▶ [Records to use]
↓↓↓

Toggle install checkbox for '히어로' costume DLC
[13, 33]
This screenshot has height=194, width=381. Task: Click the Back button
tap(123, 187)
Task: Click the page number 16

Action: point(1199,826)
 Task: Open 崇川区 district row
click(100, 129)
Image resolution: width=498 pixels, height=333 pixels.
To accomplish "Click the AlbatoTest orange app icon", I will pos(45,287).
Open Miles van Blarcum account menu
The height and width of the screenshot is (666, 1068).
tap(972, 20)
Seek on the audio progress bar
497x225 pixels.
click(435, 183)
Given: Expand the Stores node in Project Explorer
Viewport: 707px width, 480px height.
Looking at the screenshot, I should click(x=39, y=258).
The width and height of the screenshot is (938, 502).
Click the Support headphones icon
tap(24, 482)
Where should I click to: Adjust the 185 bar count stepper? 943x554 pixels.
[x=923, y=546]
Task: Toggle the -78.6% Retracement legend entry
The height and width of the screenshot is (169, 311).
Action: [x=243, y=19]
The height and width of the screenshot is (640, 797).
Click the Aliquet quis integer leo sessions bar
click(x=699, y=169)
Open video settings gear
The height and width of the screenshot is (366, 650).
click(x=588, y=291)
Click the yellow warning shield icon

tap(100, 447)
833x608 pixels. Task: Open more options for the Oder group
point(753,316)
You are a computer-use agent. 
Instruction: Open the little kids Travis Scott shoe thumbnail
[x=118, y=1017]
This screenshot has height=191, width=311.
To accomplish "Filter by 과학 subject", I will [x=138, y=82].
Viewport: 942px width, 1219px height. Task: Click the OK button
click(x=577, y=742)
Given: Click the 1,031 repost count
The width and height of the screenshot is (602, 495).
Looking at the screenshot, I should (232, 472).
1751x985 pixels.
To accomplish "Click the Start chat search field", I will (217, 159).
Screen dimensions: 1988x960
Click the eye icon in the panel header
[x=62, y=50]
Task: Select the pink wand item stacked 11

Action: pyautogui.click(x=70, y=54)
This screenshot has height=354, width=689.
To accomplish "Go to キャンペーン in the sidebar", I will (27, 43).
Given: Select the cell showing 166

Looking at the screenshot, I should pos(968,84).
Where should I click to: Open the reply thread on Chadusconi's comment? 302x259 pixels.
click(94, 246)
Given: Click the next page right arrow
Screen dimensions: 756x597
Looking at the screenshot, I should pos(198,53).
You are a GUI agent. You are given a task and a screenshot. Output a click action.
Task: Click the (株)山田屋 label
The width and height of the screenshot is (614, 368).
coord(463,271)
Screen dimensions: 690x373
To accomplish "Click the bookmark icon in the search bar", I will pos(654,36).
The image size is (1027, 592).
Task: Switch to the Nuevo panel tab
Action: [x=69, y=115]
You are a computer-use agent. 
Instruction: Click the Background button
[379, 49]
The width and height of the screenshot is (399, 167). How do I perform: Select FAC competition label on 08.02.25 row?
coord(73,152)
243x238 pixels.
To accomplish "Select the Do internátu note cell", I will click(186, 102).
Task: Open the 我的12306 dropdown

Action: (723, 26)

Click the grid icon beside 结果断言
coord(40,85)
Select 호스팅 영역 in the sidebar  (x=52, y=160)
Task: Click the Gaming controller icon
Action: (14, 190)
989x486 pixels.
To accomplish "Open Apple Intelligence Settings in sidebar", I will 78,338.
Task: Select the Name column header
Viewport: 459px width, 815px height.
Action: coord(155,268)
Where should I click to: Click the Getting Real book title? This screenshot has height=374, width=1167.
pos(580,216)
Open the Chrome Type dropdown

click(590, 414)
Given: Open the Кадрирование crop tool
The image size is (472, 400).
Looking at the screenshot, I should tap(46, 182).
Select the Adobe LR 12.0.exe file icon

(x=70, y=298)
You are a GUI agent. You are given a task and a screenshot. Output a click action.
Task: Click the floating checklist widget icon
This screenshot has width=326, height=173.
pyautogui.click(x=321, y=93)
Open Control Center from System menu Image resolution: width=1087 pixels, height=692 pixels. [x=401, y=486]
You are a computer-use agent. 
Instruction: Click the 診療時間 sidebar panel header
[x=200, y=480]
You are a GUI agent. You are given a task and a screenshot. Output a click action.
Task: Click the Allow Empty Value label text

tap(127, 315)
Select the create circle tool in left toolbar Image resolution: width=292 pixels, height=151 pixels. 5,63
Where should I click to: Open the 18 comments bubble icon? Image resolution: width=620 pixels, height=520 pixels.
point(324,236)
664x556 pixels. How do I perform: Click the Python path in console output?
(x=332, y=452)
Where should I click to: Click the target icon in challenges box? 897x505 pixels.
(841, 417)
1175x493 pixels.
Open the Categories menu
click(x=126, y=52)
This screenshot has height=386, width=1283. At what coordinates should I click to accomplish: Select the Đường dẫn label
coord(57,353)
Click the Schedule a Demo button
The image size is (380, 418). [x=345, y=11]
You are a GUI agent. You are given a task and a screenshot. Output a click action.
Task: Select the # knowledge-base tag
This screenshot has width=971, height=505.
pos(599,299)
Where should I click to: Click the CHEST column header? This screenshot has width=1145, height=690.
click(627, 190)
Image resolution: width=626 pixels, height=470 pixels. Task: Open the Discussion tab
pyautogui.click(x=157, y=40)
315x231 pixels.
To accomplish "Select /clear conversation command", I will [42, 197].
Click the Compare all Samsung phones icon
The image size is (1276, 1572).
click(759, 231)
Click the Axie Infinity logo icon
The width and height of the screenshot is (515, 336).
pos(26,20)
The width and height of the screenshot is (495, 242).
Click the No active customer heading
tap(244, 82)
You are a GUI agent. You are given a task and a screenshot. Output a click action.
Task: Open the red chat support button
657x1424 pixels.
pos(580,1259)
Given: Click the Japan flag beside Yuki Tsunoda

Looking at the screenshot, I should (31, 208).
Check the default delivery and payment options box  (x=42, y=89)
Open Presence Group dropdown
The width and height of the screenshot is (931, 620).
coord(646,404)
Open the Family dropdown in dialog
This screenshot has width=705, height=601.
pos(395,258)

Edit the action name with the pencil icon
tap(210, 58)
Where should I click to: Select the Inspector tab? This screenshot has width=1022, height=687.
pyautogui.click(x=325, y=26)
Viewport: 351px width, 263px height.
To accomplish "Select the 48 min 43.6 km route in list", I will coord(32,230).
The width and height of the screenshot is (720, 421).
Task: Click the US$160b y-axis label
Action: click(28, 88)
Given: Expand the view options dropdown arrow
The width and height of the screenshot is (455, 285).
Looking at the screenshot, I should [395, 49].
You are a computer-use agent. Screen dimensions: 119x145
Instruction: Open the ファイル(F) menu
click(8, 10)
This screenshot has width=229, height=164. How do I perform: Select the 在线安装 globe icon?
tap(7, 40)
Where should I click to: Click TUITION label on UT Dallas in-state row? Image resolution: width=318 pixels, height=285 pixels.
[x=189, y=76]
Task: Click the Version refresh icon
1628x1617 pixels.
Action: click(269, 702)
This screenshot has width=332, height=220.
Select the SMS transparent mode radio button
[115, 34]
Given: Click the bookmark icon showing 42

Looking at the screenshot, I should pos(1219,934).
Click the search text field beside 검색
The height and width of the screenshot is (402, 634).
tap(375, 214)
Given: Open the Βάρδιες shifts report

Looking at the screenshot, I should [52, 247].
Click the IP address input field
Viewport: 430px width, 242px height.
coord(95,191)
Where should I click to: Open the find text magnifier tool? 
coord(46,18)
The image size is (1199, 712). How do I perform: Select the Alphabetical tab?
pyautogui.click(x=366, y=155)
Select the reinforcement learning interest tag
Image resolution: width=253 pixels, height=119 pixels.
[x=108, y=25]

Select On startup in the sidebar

↑↑↑

▶ [Exercise description]
Please make an exact copy of the lines from the one holding "Instruction: Open the ファイル(F) menu" through the final line of the records above, nothing more.

▶ [Solution below]
Instruction: Open the ファイル(F) menu
click(8, 10)
This screenshot has width=229, height=164. How do I perform: Select the 在线安装 globe icon?
tap(7, 40)
Where should I click to: Click TUITION label on UT Dallas in-state row? Image resolution: width=318 pixels, height=285 pixels.
[x=189, y=76]
Task: Click the Version refresh icon
1628x1617 pixels.
Action: click(269, 702)
This screenshot has width=332, height=220.
Select the SMS transparent mode radio button
[115, 34]
Given: Click the bookmark icon showing 42

Looking at the screenshot, I should pos(1219,934).
Click the search text field beside 검색
The height and width of the screenshot is (402, 634).
tap(375, 214)
Given: Open the Βάρδιες shifts report

Looking at the screenshot, I should [52, 247].
Click the IP address input field
Viewport: 430px width, 242px height.
coord(95,191)
Where should I click to: Open the find text magnifier tool? 
coord(46,18)
The image size is (1199, 712). How do I perform: Select the Alphabetical tab?
pyautogui.click(x=366, y=155)
Select the reinforcement learning interest tag
Image resolution: width=253 pixels, height=119 pixels.
[x=108, y=25]

Select On startup in the sidebar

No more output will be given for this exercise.